_THE REQUEST_:
Output the lines below as a numbered list, starting at the line that contains "1280x688 pixels. How" and ending with the final line. Skip blank lines and leave out the pictures.
******************************
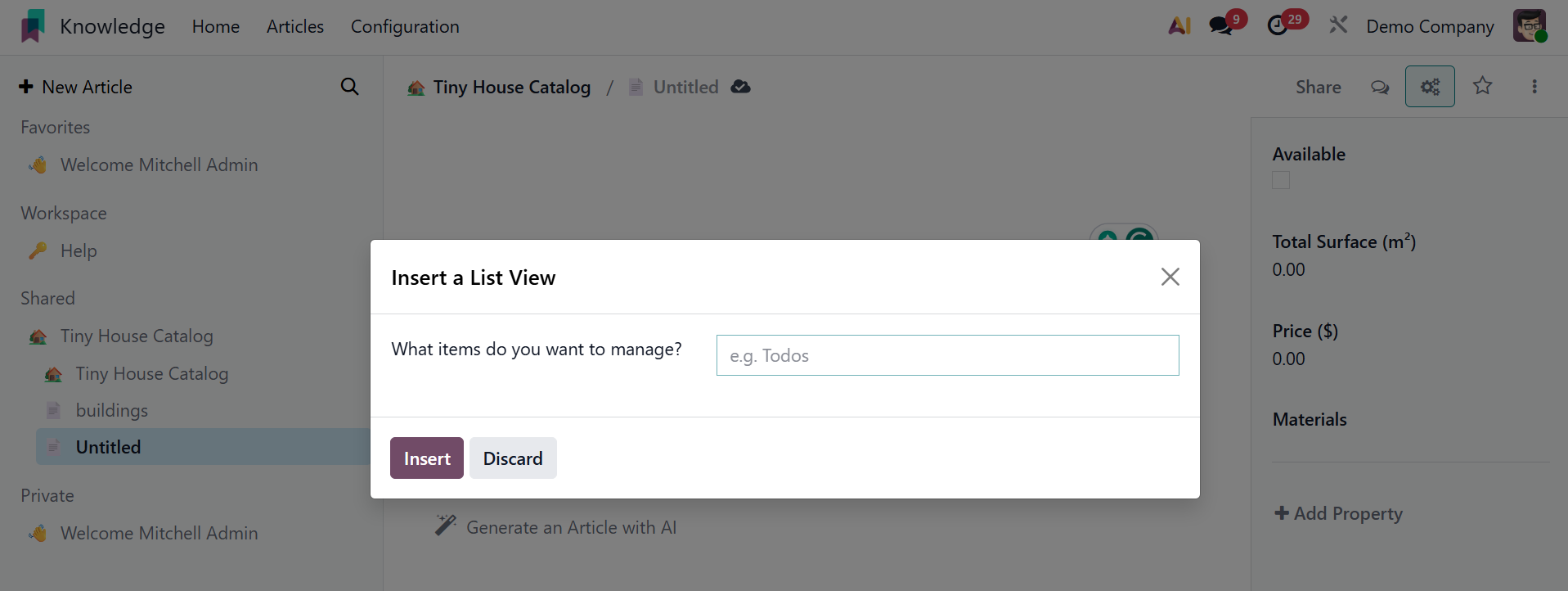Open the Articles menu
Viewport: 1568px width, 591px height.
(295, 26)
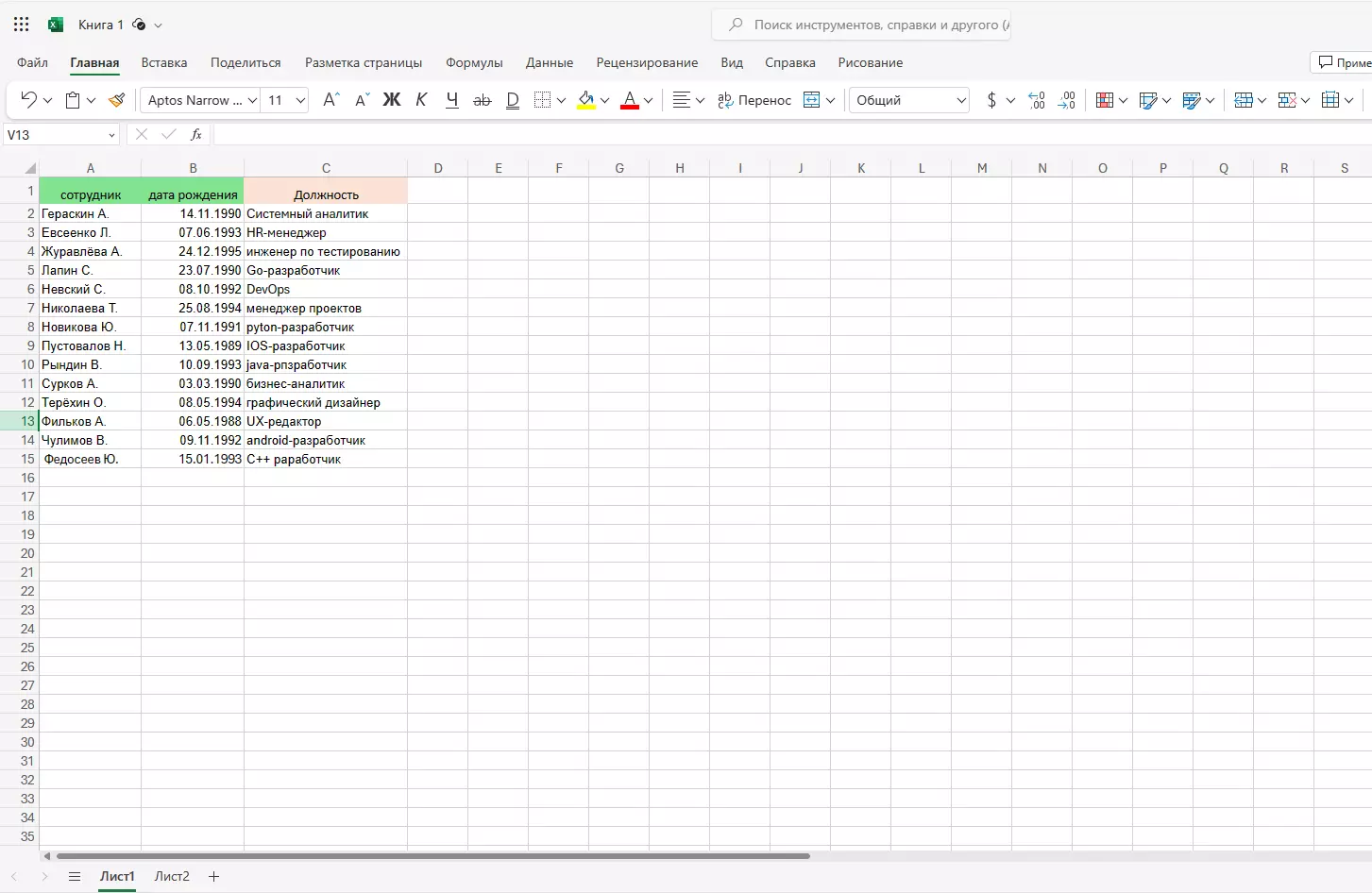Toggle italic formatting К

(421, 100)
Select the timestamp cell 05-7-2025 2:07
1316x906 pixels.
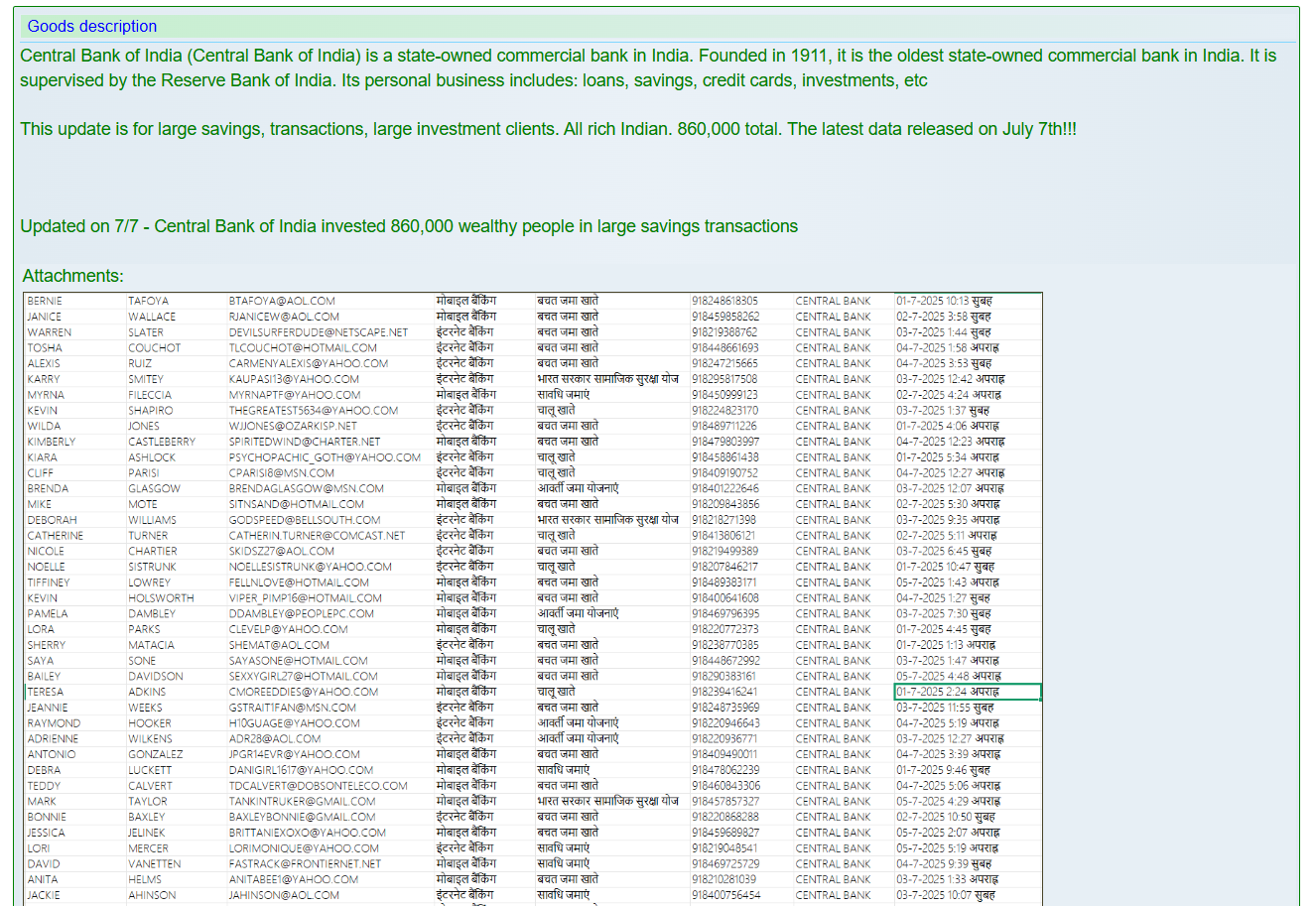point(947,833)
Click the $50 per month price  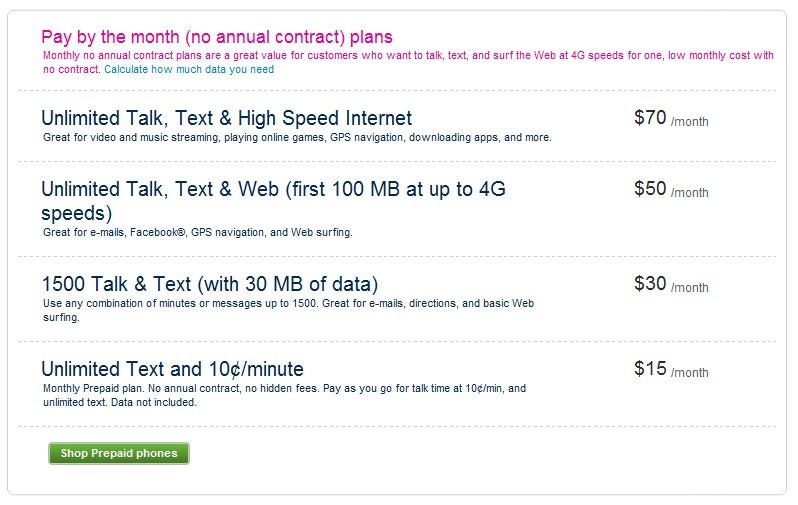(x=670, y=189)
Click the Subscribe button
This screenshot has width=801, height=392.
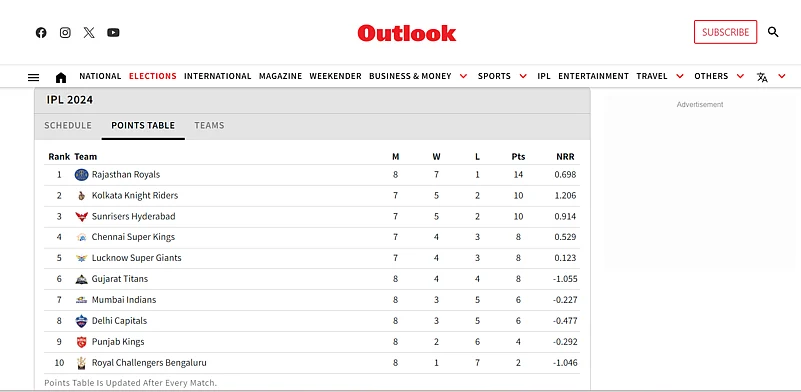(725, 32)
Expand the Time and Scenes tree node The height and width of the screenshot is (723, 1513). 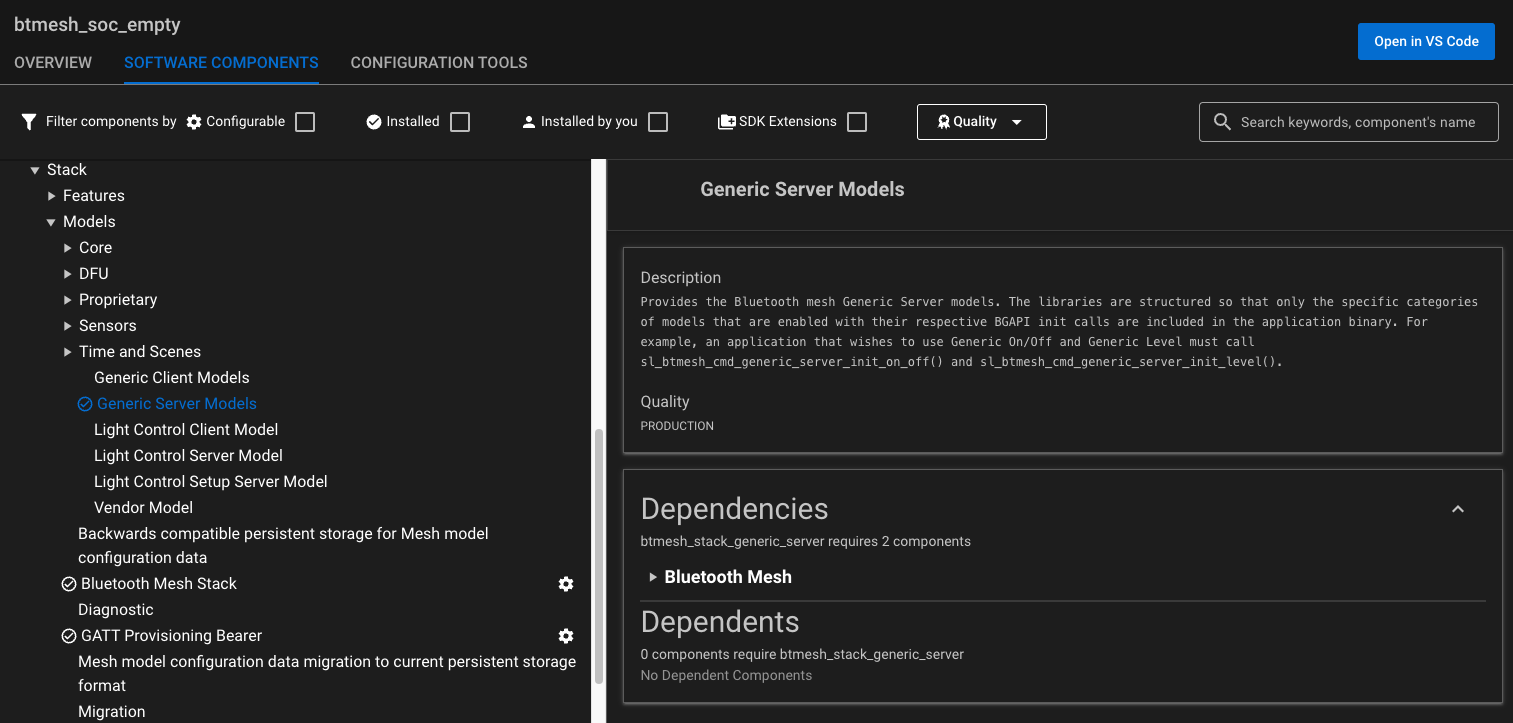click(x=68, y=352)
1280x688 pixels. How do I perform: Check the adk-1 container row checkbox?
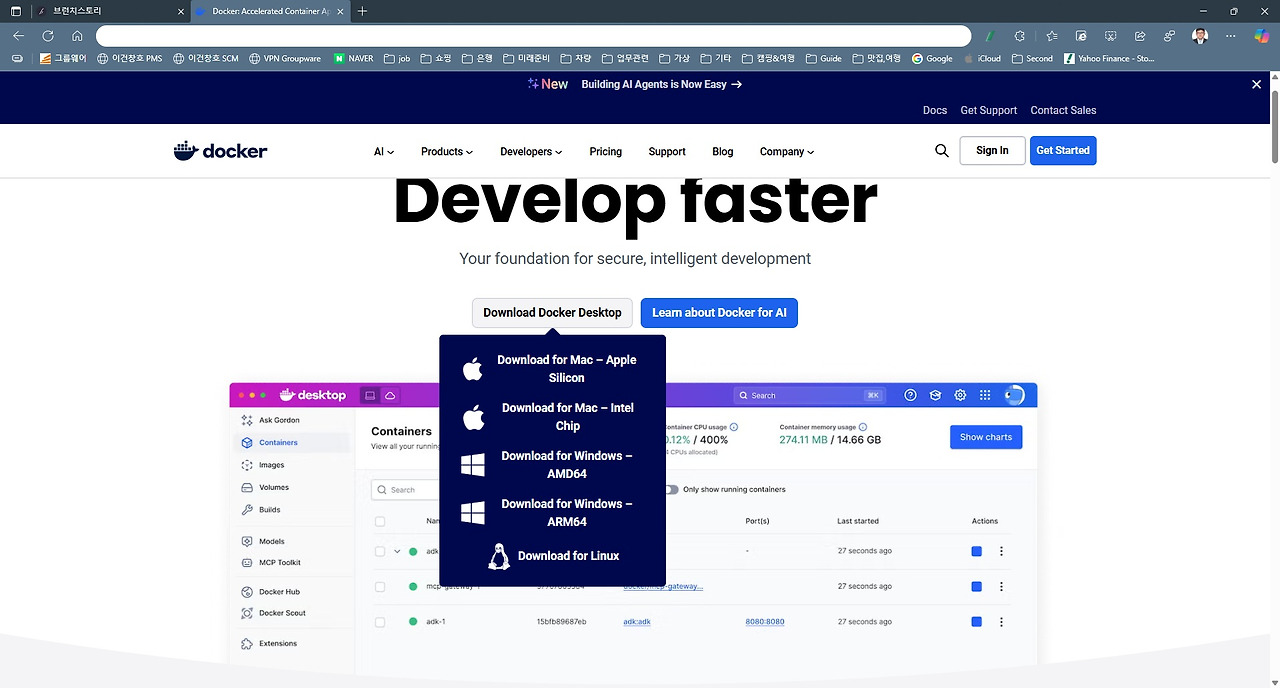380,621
******************************
_EXPECTED ANSWER_:
1. 1280x688 pixels. How do I perform: Check the adk-1 container row checkbox?
2. 380,621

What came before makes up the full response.